Repeat the entries between the line containing "Open the Script document tool" and the line containing "Select the A.C.U.A.", inclusive, and nothing else.

Dataset content —
◇ ◇ ◇
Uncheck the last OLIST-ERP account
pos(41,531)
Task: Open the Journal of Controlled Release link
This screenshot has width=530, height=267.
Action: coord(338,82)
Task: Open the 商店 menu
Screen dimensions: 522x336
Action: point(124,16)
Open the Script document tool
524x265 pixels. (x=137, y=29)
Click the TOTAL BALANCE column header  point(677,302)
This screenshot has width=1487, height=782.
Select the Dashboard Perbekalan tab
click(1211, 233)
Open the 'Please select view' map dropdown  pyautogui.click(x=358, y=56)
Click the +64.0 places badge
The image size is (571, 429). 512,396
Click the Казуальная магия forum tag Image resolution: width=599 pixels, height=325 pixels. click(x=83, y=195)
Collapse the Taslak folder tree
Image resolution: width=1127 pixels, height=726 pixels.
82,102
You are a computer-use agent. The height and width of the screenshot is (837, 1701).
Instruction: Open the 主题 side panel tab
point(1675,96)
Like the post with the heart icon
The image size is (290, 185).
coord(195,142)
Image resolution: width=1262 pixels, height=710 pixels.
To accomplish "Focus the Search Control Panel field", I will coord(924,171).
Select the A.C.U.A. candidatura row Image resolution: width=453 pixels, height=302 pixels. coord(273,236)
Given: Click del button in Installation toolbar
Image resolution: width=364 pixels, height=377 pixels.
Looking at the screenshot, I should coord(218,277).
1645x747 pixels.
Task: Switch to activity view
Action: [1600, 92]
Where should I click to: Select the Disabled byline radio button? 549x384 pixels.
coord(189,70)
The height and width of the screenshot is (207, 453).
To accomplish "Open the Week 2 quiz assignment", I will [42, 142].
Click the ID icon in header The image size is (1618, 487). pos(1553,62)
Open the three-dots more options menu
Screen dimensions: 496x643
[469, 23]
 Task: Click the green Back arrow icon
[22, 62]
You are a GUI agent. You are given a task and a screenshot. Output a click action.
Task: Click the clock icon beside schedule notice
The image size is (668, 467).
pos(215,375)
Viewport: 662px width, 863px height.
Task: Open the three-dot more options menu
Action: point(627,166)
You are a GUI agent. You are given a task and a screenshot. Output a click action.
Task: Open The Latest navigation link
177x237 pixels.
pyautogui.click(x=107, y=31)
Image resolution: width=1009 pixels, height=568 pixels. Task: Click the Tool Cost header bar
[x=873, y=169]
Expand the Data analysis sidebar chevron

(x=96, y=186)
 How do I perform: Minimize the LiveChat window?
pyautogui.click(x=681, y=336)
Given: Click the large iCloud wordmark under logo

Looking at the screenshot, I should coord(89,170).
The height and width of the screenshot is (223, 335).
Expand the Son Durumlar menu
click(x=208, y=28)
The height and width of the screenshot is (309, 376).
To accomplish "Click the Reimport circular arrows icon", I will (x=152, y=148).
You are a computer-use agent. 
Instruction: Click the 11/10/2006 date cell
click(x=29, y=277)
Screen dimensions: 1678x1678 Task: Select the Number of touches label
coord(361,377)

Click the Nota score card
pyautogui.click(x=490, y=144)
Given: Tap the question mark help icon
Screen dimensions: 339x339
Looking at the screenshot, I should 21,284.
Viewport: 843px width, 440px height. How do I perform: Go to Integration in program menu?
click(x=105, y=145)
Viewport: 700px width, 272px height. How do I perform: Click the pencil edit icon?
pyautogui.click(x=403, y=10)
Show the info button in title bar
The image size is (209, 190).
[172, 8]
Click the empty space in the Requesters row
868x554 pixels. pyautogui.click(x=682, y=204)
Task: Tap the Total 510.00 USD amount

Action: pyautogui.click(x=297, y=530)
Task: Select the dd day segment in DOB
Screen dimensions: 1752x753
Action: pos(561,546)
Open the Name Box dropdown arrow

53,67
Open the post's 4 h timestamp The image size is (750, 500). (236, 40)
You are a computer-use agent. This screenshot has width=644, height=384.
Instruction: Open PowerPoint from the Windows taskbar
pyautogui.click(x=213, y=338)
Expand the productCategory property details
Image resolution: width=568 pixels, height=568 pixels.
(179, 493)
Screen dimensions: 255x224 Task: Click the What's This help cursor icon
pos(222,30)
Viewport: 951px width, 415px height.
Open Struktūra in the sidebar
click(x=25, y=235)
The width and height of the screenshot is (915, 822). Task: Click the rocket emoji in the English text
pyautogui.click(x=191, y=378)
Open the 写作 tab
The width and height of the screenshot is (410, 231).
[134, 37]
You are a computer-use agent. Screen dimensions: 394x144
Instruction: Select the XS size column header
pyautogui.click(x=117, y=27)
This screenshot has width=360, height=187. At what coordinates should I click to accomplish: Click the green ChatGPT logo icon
◇ ◇ ◇
Solution —
Open the Script document tool
524x265 pixels. (x=137, y=29)
Click the TOTAL BALANCE column header  point(677,302)
This screenshot has width=1487, height=782.
Select the Dashboard Perbekalan tab
click(1211, 233)
Open the 'Please select view' map dropdown  pyautogui.click(x=358, y=56)
Click the +64.0 places badge
The image size is (571, 429). 512,396
Click the Казуальная магия forum tag Image resolution: width=599 pixels, height=325 pixels. click(x=83, y=195)
Collapse the Taslak folder tree
Image resolution: width=1127 pixels, height=726 pixels.
82,102
You are a computer-use agent. The height and width of the screenshot is (837, 1701).
Instruction: Open the 主题 side panel tab
point(1675,96)
Like the post with the heart icon
The image size is (290, 185).
coord(195,142)
Image resolution: width=1262 pixels, height=710 pixels.
To accomplish "Focus the Search Control Panel field", I will coord(924,171).
Select the A.C.U.A. candidatura row Image resolution: width=453 pixels, height=302 pixels. coord(273,236)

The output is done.